To breastfeed or not?
A dilemma for Chinese working mothers
Only 28% of Chinese mothers breast-feed their children exclusively for six months or more. The percentage is even lower for urban mothers, with only one out of six urban babies exclusively breastfed for the first six months.
The reasons for such low breast-feeding rate are many. For mothers who return to the workplace, however, it is especially difficult to breast-feed their infant children.
"It is not realistic to be a breast-feeding working mother in China, either the working mother will have to give up work and stay at home to take care of the baby, or she know she's making a decision to put work responsibilities first and stop breastfeeding after resuming the work routine," said Eva Zhou, a mother and human resource director for a Fortune 500 company based in Beijing.
Prolonged maternity leave still not enough
Three months ago, the State Council enacted a new law to encourage breastfeeding by prolonging maternity leave from 90 to 98 days, adding complimentary leave of up to 30 days for mothers older than 24 years old, as well as an additional 15 days for Caesarean section patients. The law also mandates a 15-day pre-birth leave. Altogether, a working mother in Beijing will have a recovery period of a little over four months.
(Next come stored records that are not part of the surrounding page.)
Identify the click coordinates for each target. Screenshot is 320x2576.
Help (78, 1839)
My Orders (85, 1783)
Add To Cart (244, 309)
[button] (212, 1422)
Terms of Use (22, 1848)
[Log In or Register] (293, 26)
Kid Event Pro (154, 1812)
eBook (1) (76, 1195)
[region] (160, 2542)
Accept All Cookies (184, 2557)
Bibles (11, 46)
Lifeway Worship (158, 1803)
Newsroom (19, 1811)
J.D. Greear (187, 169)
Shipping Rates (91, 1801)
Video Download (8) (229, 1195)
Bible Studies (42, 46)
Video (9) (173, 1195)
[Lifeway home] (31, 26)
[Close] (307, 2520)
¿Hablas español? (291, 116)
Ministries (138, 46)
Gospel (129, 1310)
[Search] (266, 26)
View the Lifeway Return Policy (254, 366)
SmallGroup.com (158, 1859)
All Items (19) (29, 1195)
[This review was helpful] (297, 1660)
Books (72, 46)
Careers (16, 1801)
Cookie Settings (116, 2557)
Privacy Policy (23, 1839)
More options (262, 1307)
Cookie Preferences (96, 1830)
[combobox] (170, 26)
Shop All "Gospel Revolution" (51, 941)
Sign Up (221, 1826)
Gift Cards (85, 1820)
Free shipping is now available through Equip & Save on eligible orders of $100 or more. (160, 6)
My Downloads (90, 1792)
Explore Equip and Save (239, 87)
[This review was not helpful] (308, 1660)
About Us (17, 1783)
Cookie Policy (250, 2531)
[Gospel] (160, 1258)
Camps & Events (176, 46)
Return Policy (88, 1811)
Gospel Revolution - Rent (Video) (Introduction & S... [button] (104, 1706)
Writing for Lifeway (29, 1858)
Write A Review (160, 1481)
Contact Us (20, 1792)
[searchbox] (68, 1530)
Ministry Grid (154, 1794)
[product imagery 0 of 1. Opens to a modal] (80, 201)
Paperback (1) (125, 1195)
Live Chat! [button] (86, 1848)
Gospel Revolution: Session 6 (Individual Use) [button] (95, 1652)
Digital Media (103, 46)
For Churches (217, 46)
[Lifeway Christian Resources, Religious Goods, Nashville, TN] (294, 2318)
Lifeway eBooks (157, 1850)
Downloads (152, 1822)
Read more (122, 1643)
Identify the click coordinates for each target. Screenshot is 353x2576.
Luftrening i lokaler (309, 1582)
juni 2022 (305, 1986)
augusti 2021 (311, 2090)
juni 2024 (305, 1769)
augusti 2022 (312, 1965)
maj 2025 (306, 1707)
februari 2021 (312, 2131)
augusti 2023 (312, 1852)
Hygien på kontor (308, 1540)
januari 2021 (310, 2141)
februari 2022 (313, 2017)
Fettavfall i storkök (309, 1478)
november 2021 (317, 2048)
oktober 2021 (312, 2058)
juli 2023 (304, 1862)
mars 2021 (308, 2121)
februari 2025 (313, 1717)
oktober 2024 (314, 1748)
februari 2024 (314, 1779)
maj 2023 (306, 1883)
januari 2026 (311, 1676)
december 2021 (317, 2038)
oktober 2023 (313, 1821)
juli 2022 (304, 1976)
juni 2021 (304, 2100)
"I stopped breastfeeding after returning to work, at which point my boy had been breast-fed for over 5 months," an online comment replying to a UNICEF tweet on breast-feeding read, "it would not have been possible for me to breast-feed for as long as I did if my company hadn't allowed me an extra month of no-pay sick leave."
Yet a lot of companies are not that lenient. "For companies that do not care for their social image, no-pay sick leave will not be granted for new mothers." Zhou said from her own experience, "Foreign enterprises are better than Chinese companies in this regard".
Even though women make up 46% of the total workforce in China, working mothers are under a lot of pressure even before pregnancy. There are regular news reports of discrimination against married women who have yet to become mothers.
Other than that, from the first months of pregnancy, the would-be mothers' engagement in work is less compared with other colleagues. "In some companies, the management will consider women less capable members of the work force. For example, you couldn't send a pregnant woman or a feeding mother to business trips, could you?" Zhou said. "This basically means she will not be 100% concentrating on her responsibilities for at least two years, during pregnancy, during maternity leave and after returning to her post".
"And to be frank, new mothers' prospects for promotion are much less after a long break from work," Zhou said, "Their managers might find replacements who are younger, more hardworking and more energetic."
"We all know breastfeeding is essential to the health of babies, some of my female friends will quit their previous job so as to stay home longer for their babies," said Zhou.
Zhou herself breast-fed her baby for 11 months between two jobs. "As a mother, I want to give my baby the best I have," Zhou said.
However the stressful working life made breastfeeding more and more difficult for Zhou. "I stopped shortly after taking up the second job, even though I had hoped to continue," recalled Zhou.
"I have no regrets, I know I have done the best for my child," said Zhou.
Breast milk provides the best nutrition for infants. Exclusive breastfeeding for the first six months of life (with no water, other liquids or food) is recommended by UNICEF and the WHO. Global health authorities agree that there is no substitute for the benefits that breast milk provides.
Yang Lan, a noted Chinese broadcast journalist and entrepreneur, and UNICEF China Ambassador since 2010, has used her fame to promote the benefits of breast-feeding, calling for women to "Make breast milk the first taste of life for your baby."
In 2012, the ninth year of her term as a member of the Chinese People's Political Consultative Conference, Yang Lan submitted a resolution calling for support of breast-feeding mothers.
Specifically, Yang called for "support to women in paid employment outside the home to continue breastfeeding by providing them with more flexible working hours and on-site breastfeeding rooms."
More and more working mothers in China refuse to have to choose between breast-feeding and their job. They have come to realize the benefits of breast milk. There's even a new Chinese word, "beinai mama"invented to describe them, which translates as "milk-carrying moms". Milk-carrying moms pump and store breast milk at the workplace, then bring it home for their baby at night.
The rapid increase of "milk-carrying moms" has become a social phenomenon. According to taobao.com, the biggest online sales channel in China, there were 2 million ‘milk-carrying moms' in China by the end of 2011, a five-fold increase compared with that of two years ago.
"The whole society needs to step up support for new working mothers so that they are not pressurized to give up breastfeeding before six months," said Chang Suying, nutrition expert, UNICEF China.
Both the government and the employers can do more. To take a few examples, the enforcement of newly-mandated breast-feeding breaks is still quite lax. There are few breastfeeding rooms in public spaces. Flexible working hours for moms would benefit the babies greatly.